Auld Ones is an Irish animated television programme broadcast on RTÉ Two. It featured the antics of two Dublin pensioners, Bernie and Mary who sit at a bus stop reminiscing about their youthful adventures. The programme symbolises the tedium and meaninglessness of human life, which loosely connects the characters to one of the themes of existentialist philosophy. Divided into two series, it aired on Mondays at 22:40 and is a Wireless Production.

==Characters==

===Bernie===

|  | Details |
|---|---|
| Name | Bernadette Maria Contracepta Mulligan |
| Place of birth | St Consumpta's Maternity Hospital |
| Starsign | Scorpio |
| Favourite singer | Ronnie Drew |

===Mary===

|  | Details |
|---|---|
| Name | Mary Concita Malingo Burke |
| Date of birth | 3 September 1939 |
| Starsign | Virgo |
| Favourite singer | Herself |

==Episodes==
There are a total of twenty-six episodes aired over two series.

===Series one===
Series one began broadcasting in September 2003.
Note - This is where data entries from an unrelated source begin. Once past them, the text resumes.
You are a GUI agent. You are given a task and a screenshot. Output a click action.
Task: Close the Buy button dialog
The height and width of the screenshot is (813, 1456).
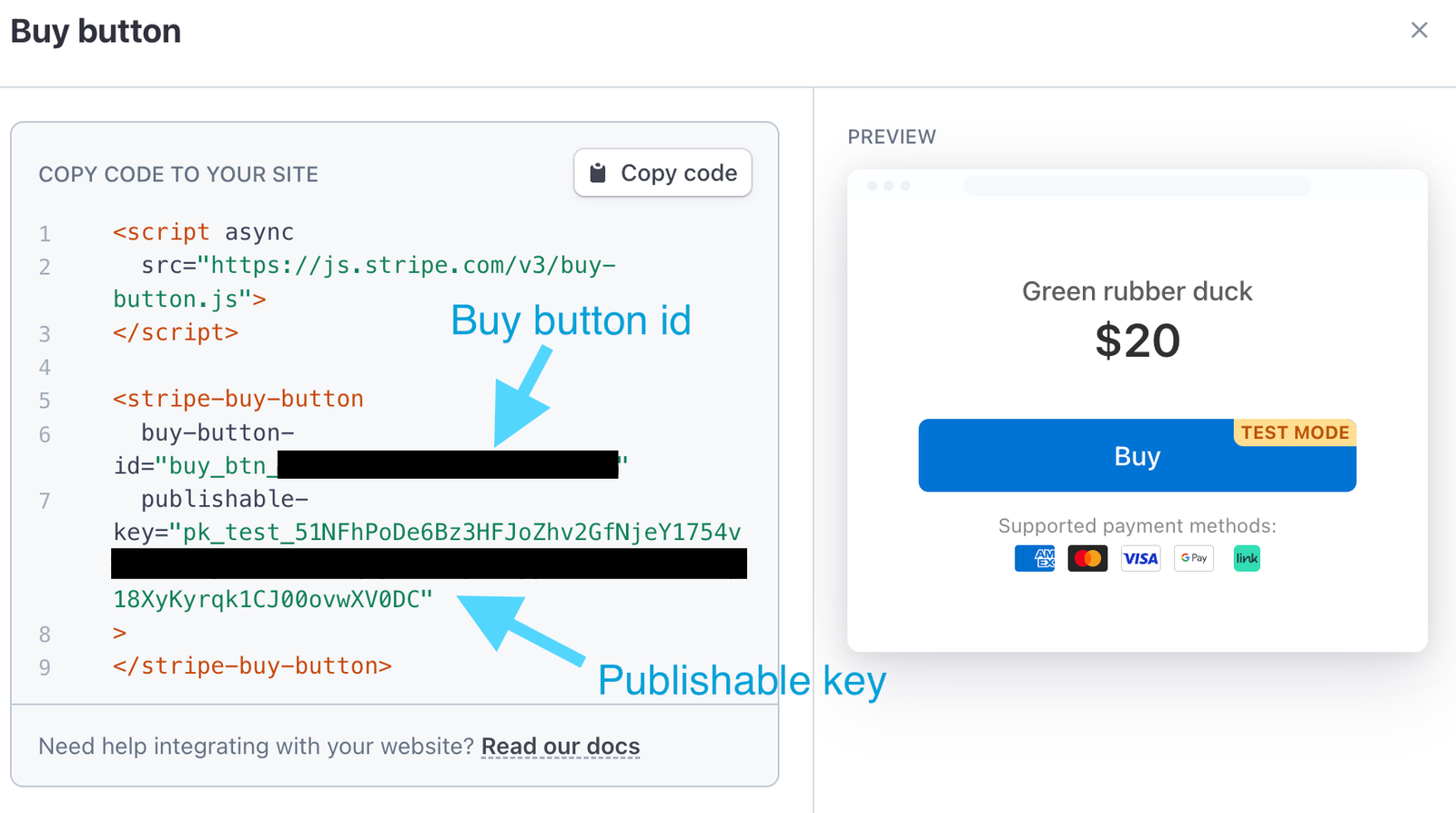[1419, 30]
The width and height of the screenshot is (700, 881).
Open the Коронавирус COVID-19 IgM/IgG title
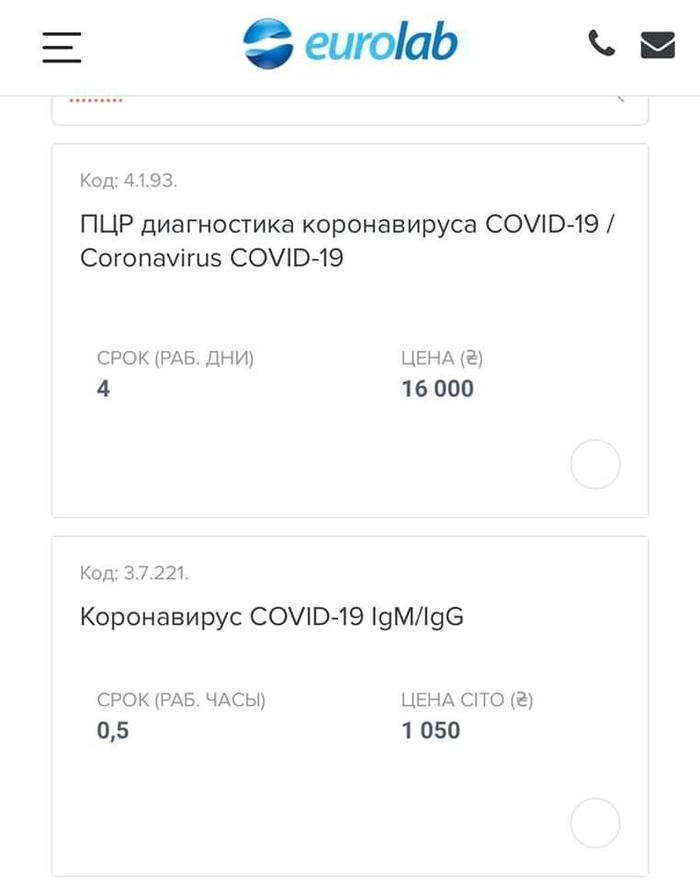coord(271,617)
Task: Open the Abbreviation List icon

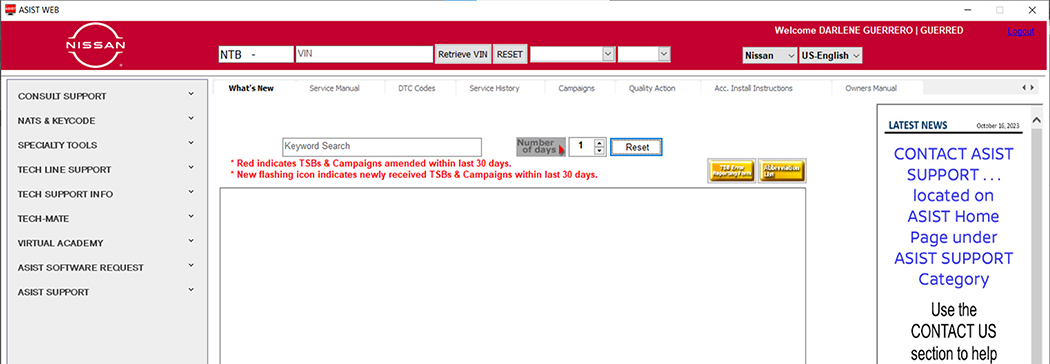Action: (782, 171)
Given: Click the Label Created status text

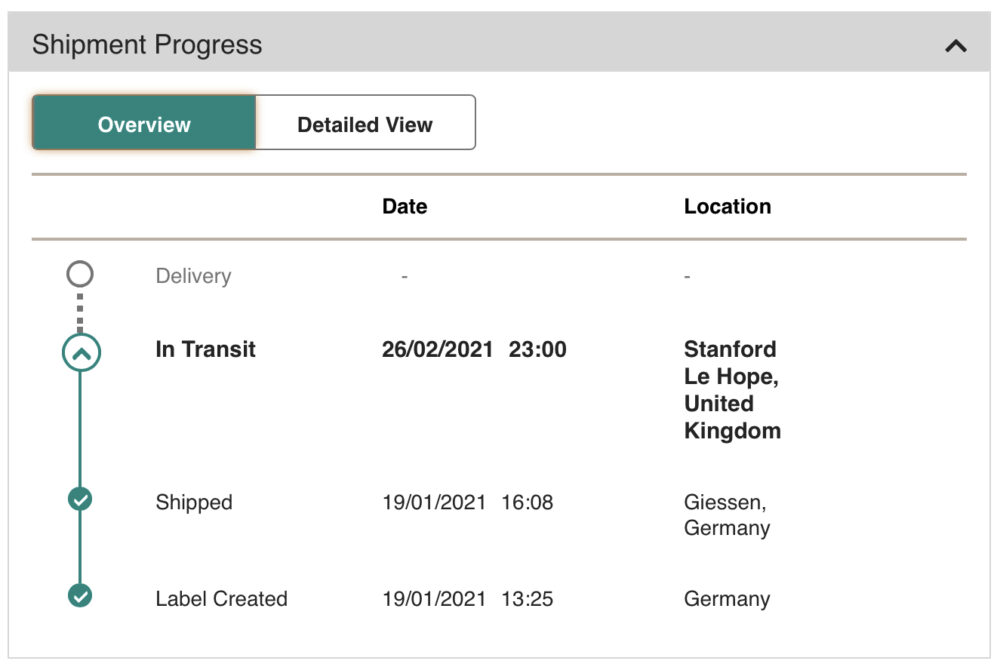Looking at the screenshot, I should click(221, 599).
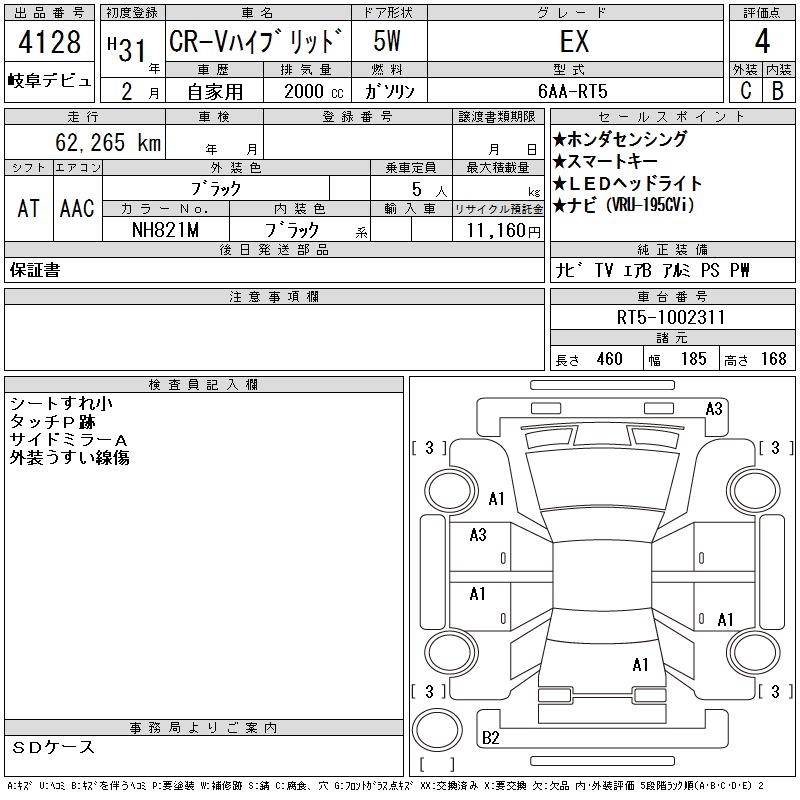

| # | Episode | Aired | Summary |
|---|---|---|---|
| 1 | "Dodgy Smoked Cod" | 16 September 2003 | Bernie relates a tale of her adverse reaction to a dodgy smoked cod, and the subsequent hallucination where she remembers her first boyfriend Frankie and their ill-fated tryst in the outdoor septic tank. |
| 2 | "January Sales" | 17 September 2003 | In preparation for the yearly trip to Guiney's, the ladies reminisce on the violence of the previous year's January sales, and the lengths that some people will go for just one bargain. |
| 3 | "Intoxicous" | 18 September 2003 | Bernie reveals the unique secret behind her happy marriage, and how she copes with Tommy's rare drinking disorder, Intoxicous Perpetualis, whereby he must be kept in a state of suspended inebriation to survive. |
| 4 | "PIO" | 19 September 2003 | Mary's miraculous medal triggers the memories of the Padre Pio Convention, the ladies' long-time infatuation with their favourite saint and his related merchandise. |
| 5 | "Bingo" | 20 September 2003 | Bernie relives her greatest achievement; her victory in the national Bingo Finals (with a little help from her best friend Mary). And we meet her nemesis Big Celia, whose favourite pastime is revenge. |
| 6 | "Poltergeist" | 21 September 2003 | Bernie's account of her outrage over the supernatural mayhem she experienced in her house, and her subsequent domestication of the poltergeist when all the Exorcists were booked out, getting it to perform household chores in lieu of rent. |
| 7 | "Counter-Terrorism 101" | 22 September 2003 | Bernie describes how she decided to take a night course in The Late Late Show off-season, how the only course available was in Counter-Terrorism, and how she put these skills to good use in her daily life. |
| 8 | "Strip Club" | 23 September 2003 | The second anniversary of their friend Bridie's passing prompts their conversation of how they fulfilled her last wish for one last girl's night out. They discuss their excursion to the local strip club and the one stripper who really caught their eye that night. |
| 9 | "The Internet" | 24 September 2003 | Bernie tells her tale of when she won an "Internet" in a raffle, and how this peculiar assortment of components turned out to be most useful around the house; but not in the way anyone else would employ a computer. |
| 10 | "Séance" | 25 September 2003 | The ladies talk about how, in an effort to settle Bernie's curiosity about her late twin sister's affairs, they consulted a medium. The resulting séance consists of cross-dimensional arguments over the location of the heirloom crockery and other unresolved matters. |
| 11 | "The Bookies" | 26 September 2003 | When a bookmakers opens up beside the local hospice, the girls avail of the special offer: placing bets on the outgoing patients. Bernie's "horse" comes in and she spends her accumulator on some extravagant accessories. |
| 12 | "Papal Visit" | 27 September 2003 | 1981: John Paul II visits Ireland. Bernie describes her scheme that resulted in getting the pontiff to come over for dinner, and the ensuing mishap that led to him getting lost. |
| 13 | "Tea Bag Drought" | 28 September 2003 | The girls talk about the dark days of the tea-bag drought, and their moon shining efforts to make their own tea bags; and their experimentation with different ingredients until a satisfactory simulation is found. |

===Series two===
Series two began broadcasting in July 2007.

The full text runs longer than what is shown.